Could you print every record below exactly as written?

:: Dataset excerpts ::
[Start of Attachment]

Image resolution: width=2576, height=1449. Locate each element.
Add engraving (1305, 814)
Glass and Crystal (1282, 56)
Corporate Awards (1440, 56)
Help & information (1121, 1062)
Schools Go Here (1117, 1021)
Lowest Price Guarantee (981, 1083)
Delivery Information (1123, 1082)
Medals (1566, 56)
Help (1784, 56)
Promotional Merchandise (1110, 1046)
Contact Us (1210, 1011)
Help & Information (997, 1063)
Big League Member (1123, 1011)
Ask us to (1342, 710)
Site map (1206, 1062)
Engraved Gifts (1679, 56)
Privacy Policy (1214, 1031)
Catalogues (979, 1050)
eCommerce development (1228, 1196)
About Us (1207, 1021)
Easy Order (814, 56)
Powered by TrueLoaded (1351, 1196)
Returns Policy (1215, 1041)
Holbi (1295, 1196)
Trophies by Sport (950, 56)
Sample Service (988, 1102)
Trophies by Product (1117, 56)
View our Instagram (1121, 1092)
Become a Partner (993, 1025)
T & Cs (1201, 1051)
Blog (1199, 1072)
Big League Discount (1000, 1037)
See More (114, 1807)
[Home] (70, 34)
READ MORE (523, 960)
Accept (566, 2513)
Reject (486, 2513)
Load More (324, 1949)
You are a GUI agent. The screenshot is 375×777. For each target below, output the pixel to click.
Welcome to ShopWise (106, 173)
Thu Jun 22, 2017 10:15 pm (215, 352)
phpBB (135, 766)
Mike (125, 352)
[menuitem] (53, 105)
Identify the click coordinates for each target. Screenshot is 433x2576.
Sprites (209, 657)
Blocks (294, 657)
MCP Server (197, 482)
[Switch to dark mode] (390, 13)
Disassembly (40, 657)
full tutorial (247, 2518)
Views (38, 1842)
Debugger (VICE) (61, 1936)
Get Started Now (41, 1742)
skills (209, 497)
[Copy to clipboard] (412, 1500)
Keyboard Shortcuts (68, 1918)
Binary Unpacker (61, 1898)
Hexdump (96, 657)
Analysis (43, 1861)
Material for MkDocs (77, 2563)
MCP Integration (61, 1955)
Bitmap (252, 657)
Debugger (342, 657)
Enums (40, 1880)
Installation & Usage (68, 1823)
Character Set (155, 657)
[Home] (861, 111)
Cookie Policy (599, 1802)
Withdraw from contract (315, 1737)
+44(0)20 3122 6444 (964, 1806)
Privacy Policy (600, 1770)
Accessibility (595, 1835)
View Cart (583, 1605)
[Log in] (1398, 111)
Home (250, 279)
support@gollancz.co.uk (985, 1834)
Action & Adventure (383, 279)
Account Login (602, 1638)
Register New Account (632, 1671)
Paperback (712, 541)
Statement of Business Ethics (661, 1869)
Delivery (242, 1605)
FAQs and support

[End of Attachment]

:: Solved problem ::
Image resolution: width=2576, height=1449. Locate each element.
Add engraving (1305, 814)
Glass and Crystal (1282, 56)
Corporate Awards (1440, 56)
Help & information (1121, 1062)
Schools Go Here (1117, 1021)
Lowest Price Guarantee (981, 1083)
Delivery Information (1123, 1082)
Medals (1566, 56)
Help (1784, 56)
Promotional Merchandise (1110, 1046)
Contact Us (1210, 1011)
Help & Information (997, 1063)
Big League Member (1123, 1011)
Ask us to (1342, 710)
Site map (1206, 1062)
Engraved Gifts (1679, 56)
Privacy Policy (1214, 1031)
Catalogues (979, 1050)
eCommerce development (1228, 1196)
About Us (1207, 1021)
Easy Order (814, 56)
Powered by TrueLoaded (1351, 1196)
Returns Policy (1215, 1041)
Holbi (1295, 1196)
Trophies by Sport (950, 56)
Sample Service (988, 1102)
Trophies by Product (1117, 56)
View our Instagram (1121, 1092)
Become a Partner (993, 1025)
T & Cs (1201, 1051)
Blog (1199, 1072)
Big League Discount (1000, 1037)
See More (114, 1807)
[Home] (70, 34)
READ MORE (523, 960)
Accept (566, 2513)
Reject (486, 2513)
Load More (324, 1949)
You are a GUI agent. The screenshot is 375×777. For each target below, output the pixel to click.
Welcome to ShopWise (106, 173)
Thu Jun 22, 2017 10:15 pm (215, 352)
phpBB (135, 766)
Mike (125, 352)
[menuitem] (53, 105)
Identify the click coordinates for each target. Screenshot is 433x2576.
Sprites (209, 657)
Blocks (294, 657)
MCP Server (197, 482)
[Switch to dark mode] (390, 13)
Disassembly (40, 657)
full tutorial (247, 2518)
Views (38, 1842)
Debugger (VICE) (61, 1936)
Get Started Now (41, 1742)
skills (209, 497)
[Copy to clipboard] (412, 1500)
Keyboard Shortcuts (68, 1918)
Binary Unpacker (61, 1898)
Hexdump (96, 657)
Analysis (43, 1861)
Material for MkDocs (77, 2563)
MCP Integration (61, 1955)
Bitmap (252, 657)
Debugger (342, 657)
Enums (40, 1880)
Installation & Usage (68, 1823)
Character Set (155, 657)
[Home] (861, 111)
Cookie Policy (599, 1802)
Withdraw from contract (315, 1737)
+44(0)20 3122 6444 (964, 1806)
Privacy Policy (600, 1770)
Accessibility (595, 1835)
View Cart (583, 1605)
[Log in] (1398, 111)
Home (250, 279)
support@gollancz.co.uk (985, 1834)
Action & Adventure (383, 279)
Account Login (602, 1638)
Register New Account (632, 1671)
Paperback (712, 541)
Statement of Business Ethics (661, 1869)
Delivery (242, 1605)
FAQs and support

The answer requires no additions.